Social media has been peppered with arguments between those who claim that current AI and deep learning approaches are fundamentally sound, vs those who sharply disagree. This is not a debate that is happening on the fringe, Instead it has become a sharp dividing line among the mainstream AI researchers. No one is disputing the fact that current AI and deep learning techniques have clearly demonstrated notable successes in specific real life applications be it computer vision, speech and natural language processing. But can the current AI and deep learning approaches take us from AI being a cool technology to real life presence in human life?
AI applications which directly impact human life and safety such as driverless cars and AI driven clinical decision-making systems, are now starting to emerge. Deploying AI at scale in such complex scenarios also brings with it, certain key requirements. For instance, consider the task of clinical decision-making. It is expected that,
- The human doctors can explain the rationale behind their decisions when needed (interpretability),
- They will make the right decisions for the patient, even if the certain symptoms of the patient are deliberately trying to mislead them (adversarial vulnerability),
- Their clinical decisions will not change due to changes in hospital setup (anti-fragility)
- They can still make the right decisions if they shift their practice from Ohio to California (transferability).
- Other doctors with similar expertise can replicate their decisions when presented with the same evidence (reproducibility).

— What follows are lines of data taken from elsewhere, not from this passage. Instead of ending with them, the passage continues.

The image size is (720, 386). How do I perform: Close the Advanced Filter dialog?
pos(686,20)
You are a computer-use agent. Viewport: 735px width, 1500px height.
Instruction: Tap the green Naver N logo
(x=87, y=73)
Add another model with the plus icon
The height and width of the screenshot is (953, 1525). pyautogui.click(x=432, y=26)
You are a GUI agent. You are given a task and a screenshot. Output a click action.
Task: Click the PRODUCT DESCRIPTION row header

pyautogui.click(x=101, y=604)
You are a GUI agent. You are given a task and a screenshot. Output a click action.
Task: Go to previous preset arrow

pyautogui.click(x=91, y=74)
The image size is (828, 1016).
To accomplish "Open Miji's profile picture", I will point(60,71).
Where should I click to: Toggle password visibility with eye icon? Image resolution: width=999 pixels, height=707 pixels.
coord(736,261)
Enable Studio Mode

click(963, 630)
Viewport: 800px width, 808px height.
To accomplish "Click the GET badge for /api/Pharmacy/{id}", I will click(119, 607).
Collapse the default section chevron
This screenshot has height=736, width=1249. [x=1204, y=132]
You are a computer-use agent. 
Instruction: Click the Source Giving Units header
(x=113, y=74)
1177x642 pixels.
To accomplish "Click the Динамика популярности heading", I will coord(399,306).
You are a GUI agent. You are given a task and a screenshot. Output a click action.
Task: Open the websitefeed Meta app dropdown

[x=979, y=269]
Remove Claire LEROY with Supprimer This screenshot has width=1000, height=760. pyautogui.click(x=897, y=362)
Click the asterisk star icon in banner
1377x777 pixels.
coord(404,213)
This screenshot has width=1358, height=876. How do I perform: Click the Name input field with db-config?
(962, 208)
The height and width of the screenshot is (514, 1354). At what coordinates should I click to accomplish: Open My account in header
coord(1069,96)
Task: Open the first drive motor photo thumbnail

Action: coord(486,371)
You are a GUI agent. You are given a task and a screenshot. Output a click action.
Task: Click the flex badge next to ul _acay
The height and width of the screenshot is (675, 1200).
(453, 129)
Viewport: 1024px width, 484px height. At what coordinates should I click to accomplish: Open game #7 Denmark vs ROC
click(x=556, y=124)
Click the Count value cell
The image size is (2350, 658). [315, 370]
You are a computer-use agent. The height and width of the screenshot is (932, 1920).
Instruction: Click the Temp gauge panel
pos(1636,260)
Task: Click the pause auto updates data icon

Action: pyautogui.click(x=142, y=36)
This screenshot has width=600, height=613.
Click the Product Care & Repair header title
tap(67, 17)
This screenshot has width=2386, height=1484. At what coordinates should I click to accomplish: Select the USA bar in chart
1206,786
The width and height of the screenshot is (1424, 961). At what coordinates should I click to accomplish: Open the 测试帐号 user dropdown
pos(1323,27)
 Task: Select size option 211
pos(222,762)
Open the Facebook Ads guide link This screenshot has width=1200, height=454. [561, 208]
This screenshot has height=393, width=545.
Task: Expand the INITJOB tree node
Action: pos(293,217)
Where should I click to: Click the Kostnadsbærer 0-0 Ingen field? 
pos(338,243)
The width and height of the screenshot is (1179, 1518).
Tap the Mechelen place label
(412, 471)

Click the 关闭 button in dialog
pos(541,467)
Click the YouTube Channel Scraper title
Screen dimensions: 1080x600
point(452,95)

- The human doctors will make the right decision for all patients, irrespective of their inherent characteristics (fairness and bias free).
We expect similar high standards in AI applications operating under such scenarios. Unfortunately, the current state of AI driven applications are far from this desired state. While almost all new technologies do have sufficiently big shortcomings which they overcome over the course of time, the key question is this:
Are these shortcomings so fundamental that the current crop of deep learning and AI techniques cannot be the path forward in the transition of AI from research to real life?
In this series of blog posts, we will examine the various points of view out there in the AI research community. We will discuss in-depth many of the challenges that current AI and DL techniques face, and see whether it is an inherent and fundamental flaw which needs a paradigm shift. While some of these challenges are inherent to AI such as interpretability or adversarial vulnerability, challenges such as reproducibility are common to other scientific disciplines such as medicine and psychology. We will also look at what learnings we can leverage from related disciplines who have made the journey from research to real life successfully such as medicine and psychology. For instance, can we adapt “Registered Reports” from psychology to help address the reproducibility issue or leverage a modified form of phased trials approach from medicine to ensure successful deployment of AI applications for replacing human decision making? Our focus will be on covering the challenges AI faces as it attempts to make the transition from research to real life.
We are also organizing a debate style workshop at IJCAI-ICML conference on the topic “Is Deep Learning hitting a wall?” with Tim Hwang (@timhwang).
No matter which side of the argument you are on, whether you are a AI/DL fan or AI/DL skeptic, hang around and share your point of view.

This is the first in a series of short blog posts discussing the challenges AI faces in crossing the chasm from research to real life. These posts are based on our IJCAI paper titled “Evolution of AI from Research to Real Life — Some Challenges and Suggestions” by Sandya Mannarswamy and Shourya Roy. Shourya Roy is Vice President & Head of Big Data Labs, American Express. Sandya Mannarswamy is a Research Scientist at Conduent Labs India.